What should industrial policy be in the current transition to the Entrepreneurial Age? I see three ideas:

  • First, it’s impossible to innovate at the frontier without looking outward. This is exactly what Deng Xiaoping recommended when he took charge of China’s economic policy from the late 1970s onward: China needed to learn from others and come back with a better sense of how to generate local wealth in a more global economy. It led to many outward-looking initiatives, from sending young Chinese pupils to study at foreign universities to Jiang Zemin’s “Go Out Policy” that was designed to encourage Chinese enterprises to invest overseas. This is what old France should start doing: learning from others instead of being stuck in its own obsolete traditions.

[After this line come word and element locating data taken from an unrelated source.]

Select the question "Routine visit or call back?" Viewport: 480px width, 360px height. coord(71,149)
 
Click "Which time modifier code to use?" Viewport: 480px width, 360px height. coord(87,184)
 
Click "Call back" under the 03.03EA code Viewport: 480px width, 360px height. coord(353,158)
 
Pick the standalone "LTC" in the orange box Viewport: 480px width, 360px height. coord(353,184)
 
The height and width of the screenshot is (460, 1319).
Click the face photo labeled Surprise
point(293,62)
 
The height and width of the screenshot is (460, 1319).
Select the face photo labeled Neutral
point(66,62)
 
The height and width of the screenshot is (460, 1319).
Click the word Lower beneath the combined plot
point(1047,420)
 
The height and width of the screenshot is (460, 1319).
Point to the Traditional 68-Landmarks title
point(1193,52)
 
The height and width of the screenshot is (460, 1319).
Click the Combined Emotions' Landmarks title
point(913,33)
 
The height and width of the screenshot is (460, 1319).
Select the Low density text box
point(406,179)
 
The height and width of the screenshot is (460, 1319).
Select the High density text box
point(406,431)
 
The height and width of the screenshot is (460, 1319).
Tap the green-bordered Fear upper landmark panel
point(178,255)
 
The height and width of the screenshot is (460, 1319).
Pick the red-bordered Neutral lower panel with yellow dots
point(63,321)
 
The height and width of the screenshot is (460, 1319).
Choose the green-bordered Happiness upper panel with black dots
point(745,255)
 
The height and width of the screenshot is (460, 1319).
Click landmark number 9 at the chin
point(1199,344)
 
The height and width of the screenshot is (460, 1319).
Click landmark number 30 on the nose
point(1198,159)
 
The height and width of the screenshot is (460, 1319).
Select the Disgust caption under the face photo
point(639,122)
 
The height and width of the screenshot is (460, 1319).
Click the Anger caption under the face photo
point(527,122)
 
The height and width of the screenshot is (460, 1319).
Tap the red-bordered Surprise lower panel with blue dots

  • Second, regulation should be a lever to support domestic startups rather than a weapon to channel foreign giants. If local champions are too small and not ambitious enough, regulations tend to be designed only to slow innovation down rather than to speed it up. In such cases, it’s only a matter of time before foreign giants break into the underserved domestic market, crush the local players weakened by backward-looking frameworks, and seize leadership over the long term. The alternative, of course, is that the market remains completely closed to innovative products, be they produced by domestic firms or foreign ones. But I don’t see any victory in such an outcome: it means that the country is sinking deeper into under-development—hardly a reason to rejoice!

  • Third, if we want our local ventures to prosper, we need to help entrepreneurs build a thriving ecosystem. Following Mariana Mazzucato’s work, I think that the state’s role in such an undertaking is to impose a direction for innovation. Silicon Valley is an entrepreneurial ecosystem originally built for a clear and critical mission: winning the Cold War. Today, as I suggested in the Financial Times, a country such as France should base its industrial policy on inspiring missions such as curbing climate change, making healthcare more affordable, or solving the urban housing crisis. And this is where the Macron administration is falling short. Reforming for the sake of reforming is not a mission. So what are they actually aiming to achieve?